The U.S. Virgin Islands (USVI) an unincorporated organized territory of the United States, is located among the Leeward Islands in the Lesser Antilles region of the Caribbean. The USVI consist of the main islands of Saint Croix, Saint John and Saint Thomas, and the much smaller but historically significant Water Island, along with many surrounding minor islands. The U.S. took possession of the islands on March 31, 1917 and the territory was renamed the Virgin Islands of the United States, with U.S. citizenship granted to the island’s inhabitants in 1927. Water Island did not become a part of the USVI until 1996.
The USVI feature magnificent white-sand beaches, including Magens Bay and Trunk Bay, and strategic harbors, including Charlotte Amalie and Christiansted. The port at Charlotte Amalie is among the Caribbean’s most heavily visited by cruise ships. Most of the islands, including St. Thomas, are volcanic in origin and hilly. The highest point is Crown Mountain in St. Thomas, at 1,555 feet high. Although less populated than St. Thomas, St. Croix is the largest of the USVI, and features a flatter terrain. More than half of St. John and many acres of surrounding coral reef are a preserve controlled by the National Park Service.

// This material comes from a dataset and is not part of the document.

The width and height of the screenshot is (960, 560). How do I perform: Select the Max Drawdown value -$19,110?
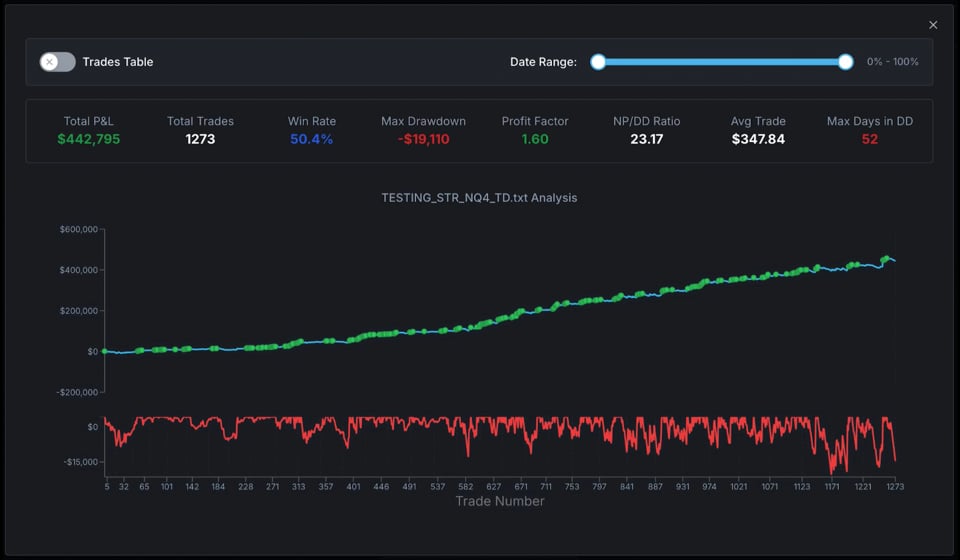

In addition to an array of fine beaches, St. Thomas features museums, forts and historic houses, and a duty-free shopping district in Charlotte Amalie that is among the Caribbean’s most popular. The St. Peter Mountain Greathouse & Botanical Gardens, located high in the St. Thomas’ volcanic peaks, features distinctive examples of West Indie architecture and furniture, and was originally part of the 150-acre Plantation St. Peter. The Botanical Gardens offers lush nature trails featuring streaming waterfalls and tropical bird aviaries, with more than 20 varieties of orchids and 150 species of Caribbean plants and fruits.
Other attractions include the 99 steps, built by the Danes in the mid-1700s. The Danes regarded “step-streets” to be the easiest way to navigate the steep hills of Charlotte Amalie. The Blackbeard’s Castle watchtower, originally named Skytsborg (“sky tower”) by the Danes, dates to 1679 and according to legend was used by the infamous pirate Edward “Blackbeard” Teach to watch for ships entering the harbor. Another Danish fortress, Bluebeard’s Castle, was built in 1689 and is named after the fictitious pirate, said to have built the castle to lock away his beautiful wife.
Historic sites tied to real-life figures include the Camille Pissarro Gallery. The great French Impressionist was born and raised in Charlotte Amalie, and his childhood home is now an art gallery featuring artwork from dozens of artists including Pissarro himself.
Drake’s Seat is one of the island’s best lookouts, offering a panoramic view of Magens Bay and the U. S. and British Virgin Islands. Sir Francis Drake is said to have kept watch on his fleet from here. Built in 1680, Fort Christian was built to defend the Danish settlement and is today home to the historic fort as well as a museum. This National Historic Landmark is Saint Thomas’ oldest building in continuous use and has at various times served as the governor’s residence, a place of worship and a police station.